The digital twin was developed to replicate patients receiving prednisone, the first-line treatment currently used as the standard-of-care for cGvHD and commonly used in control arms of prospective clinical trials. While 2,042 patients (32 cohorts) with cGvHD were selected and used to construct the (first-line therapy) flGvHD digital twin cohort, 438 patients from 8 cohorts were used to construct the flGvHD digital twin standard-of-care cohort.
“Digital twins can support the industry to overcome longstanding challenges faced in patient recruitment, the ethical issues associated with placebo arms, and the impact these constraints have on cycle and approval times,” said Dr. Gen Li, president, Phesi. “We have demonstrated that digital twins offer real potential to replace standard-of-care comparator arms to streamline the implementation of clinical trials and dramatically reduce patient burden.
“This study shows the use of digital twins for clinical trials could benefit many other disease indications as well as cGvHD. Our hope is this approach will gain regulatory approval in the future and find its place in the design and implementation of clinical trials. We look forward to working with regulatory bodies such as the FDA to explore the use of digital twin solutions in clinical development.”
Potential benefits of digital twin solutions
More than 50,000 cancer patients receive HCT each year worldwide; cGvHD occurs in 30–50 percent of these patients as a complication that can significantly impair long-term quality of life. Corticosteroids are the front-line treatment for this condition, but the long-term effects of corticosteroids combined with the chronic nature of cGvHD has highlighted the urgent need for alternative treatments.
“With a significant number of patients [affected by] cGvHD in a given year, recruiting patients for clinical trials into this condition is challenging. When half of trial participants must be assigned to a control arm, clinical trial accrual is oftentimes difficult,” explained Dr. Yi-Bin Chen, co-author and director for the blood and marrow transplant program at Massachusetts General Hospital. “This digital twin would allow clinical researchers to accelerate clinical trials into this challenging condition by automating an external control arm and allowing sponsors to test new therapies faster.”
The Phesi Digital Twin solution aims to replace control arms in clinical trials. Phesi’s Trial Accelerator platform yields additional significant incremental benefits for trial sponsors in several areas.

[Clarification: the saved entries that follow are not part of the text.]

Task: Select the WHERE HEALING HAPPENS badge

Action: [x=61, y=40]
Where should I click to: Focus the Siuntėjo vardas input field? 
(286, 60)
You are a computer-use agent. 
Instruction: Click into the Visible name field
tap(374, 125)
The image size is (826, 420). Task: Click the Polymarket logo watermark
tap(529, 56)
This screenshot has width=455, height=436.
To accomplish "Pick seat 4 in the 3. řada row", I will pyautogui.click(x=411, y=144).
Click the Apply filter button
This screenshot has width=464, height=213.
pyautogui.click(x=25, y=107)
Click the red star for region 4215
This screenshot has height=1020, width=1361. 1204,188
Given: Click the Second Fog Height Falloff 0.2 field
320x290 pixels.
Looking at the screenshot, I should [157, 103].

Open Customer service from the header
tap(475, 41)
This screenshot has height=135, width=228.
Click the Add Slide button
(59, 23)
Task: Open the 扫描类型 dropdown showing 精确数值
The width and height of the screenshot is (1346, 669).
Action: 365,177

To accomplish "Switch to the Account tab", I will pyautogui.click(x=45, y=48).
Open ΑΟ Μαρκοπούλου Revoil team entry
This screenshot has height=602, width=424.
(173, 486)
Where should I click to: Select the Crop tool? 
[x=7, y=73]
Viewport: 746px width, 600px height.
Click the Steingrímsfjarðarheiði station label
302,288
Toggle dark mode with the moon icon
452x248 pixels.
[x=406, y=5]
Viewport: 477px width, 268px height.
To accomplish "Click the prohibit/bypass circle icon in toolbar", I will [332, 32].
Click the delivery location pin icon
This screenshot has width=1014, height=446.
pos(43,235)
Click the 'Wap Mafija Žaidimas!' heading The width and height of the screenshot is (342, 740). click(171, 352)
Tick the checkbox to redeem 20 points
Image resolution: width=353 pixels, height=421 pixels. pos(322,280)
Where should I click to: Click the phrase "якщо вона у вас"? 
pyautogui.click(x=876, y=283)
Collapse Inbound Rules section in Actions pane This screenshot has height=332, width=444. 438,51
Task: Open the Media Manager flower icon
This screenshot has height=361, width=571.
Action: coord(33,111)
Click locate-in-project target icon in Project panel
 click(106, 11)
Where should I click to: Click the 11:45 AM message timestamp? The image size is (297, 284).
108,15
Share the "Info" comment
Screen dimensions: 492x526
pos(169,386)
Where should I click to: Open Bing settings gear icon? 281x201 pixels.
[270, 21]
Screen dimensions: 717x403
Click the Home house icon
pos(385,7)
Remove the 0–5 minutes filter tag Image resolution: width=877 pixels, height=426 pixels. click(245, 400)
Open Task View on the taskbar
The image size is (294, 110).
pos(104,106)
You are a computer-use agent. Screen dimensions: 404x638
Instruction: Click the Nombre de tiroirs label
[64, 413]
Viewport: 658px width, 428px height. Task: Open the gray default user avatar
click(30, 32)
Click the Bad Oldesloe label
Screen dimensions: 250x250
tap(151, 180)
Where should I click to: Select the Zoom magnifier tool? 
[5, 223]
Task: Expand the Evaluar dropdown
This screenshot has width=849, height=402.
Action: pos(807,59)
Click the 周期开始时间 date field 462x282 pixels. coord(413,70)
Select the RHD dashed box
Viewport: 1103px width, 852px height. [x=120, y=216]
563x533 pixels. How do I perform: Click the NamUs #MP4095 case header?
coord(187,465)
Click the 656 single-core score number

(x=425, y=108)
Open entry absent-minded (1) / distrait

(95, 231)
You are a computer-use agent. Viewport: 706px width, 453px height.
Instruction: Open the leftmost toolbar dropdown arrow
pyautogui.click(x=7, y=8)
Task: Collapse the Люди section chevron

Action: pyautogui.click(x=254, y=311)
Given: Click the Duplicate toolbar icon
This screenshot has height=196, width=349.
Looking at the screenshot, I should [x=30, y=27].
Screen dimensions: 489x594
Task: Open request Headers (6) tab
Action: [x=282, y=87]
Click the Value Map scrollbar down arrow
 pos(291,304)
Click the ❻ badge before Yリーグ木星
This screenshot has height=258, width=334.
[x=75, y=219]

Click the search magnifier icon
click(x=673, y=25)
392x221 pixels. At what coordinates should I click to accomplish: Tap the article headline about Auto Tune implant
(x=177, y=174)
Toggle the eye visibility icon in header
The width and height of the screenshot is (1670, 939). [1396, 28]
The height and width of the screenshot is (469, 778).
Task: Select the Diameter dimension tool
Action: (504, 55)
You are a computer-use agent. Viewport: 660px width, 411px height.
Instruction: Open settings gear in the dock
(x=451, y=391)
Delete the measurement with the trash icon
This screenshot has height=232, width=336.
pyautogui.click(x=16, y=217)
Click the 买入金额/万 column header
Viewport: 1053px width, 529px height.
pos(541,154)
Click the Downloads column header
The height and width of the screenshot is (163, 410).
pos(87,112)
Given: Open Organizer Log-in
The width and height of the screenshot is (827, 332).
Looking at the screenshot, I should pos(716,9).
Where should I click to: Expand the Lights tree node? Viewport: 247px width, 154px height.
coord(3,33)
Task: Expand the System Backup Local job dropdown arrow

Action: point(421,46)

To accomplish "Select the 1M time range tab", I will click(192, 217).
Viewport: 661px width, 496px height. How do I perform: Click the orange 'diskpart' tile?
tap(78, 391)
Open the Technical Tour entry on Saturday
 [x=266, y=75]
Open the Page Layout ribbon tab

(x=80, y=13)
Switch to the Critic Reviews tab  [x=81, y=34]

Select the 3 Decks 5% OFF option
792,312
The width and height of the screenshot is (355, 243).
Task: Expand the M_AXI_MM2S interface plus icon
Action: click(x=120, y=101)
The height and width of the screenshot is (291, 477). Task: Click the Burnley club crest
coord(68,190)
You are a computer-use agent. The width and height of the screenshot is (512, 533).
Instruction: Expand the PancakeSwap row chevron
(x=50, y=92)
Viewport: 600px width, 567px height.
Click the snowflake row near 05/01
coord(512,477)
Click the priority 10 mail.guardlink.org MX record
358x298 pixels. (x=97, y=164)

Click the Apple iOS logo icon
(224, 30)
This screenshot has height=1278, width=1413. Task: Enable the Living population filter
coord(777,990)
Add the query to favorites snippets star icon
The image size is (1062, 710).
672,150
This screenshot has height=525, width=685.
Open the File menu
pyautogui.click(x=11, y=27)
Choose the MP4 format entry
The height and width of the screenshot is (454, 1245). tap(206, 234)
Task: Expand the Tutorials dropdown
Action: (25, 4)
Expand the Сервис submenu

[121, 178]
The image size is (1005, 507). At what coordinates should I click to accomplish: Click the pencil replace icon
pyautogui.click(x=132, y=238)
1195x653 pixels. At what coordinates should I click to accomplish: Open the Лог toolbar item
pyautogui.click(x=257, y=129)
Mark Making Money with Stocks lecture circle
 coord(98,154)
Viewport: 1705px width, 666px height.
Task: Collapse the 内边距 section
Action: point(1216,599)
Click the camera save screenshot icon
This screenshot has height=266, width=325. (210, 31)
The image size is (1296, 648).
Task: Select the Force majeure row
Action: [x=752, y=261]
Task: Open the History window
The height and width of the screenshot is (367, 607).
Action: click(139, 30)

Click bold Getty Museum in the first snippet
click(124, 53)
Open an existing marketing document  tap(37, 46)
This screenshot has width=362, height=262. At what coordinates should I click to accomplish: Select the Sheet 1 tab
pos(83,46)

Phesi’s digital patient profiles (DPP) optimize trial and protocol design and enable sponsors to generate a patient access score (PAS) to identify leading investigator sites with highest enrollment potential. The DPP and PAS empower patient-centered analysis and serve as the precursor to digital twin implementation.
The integrated and contextualized analysis addresses the three evergreen challenges in clinical development—to reduce protocol amendments, identify the best enrolling investigator sites, and reduce patient burden.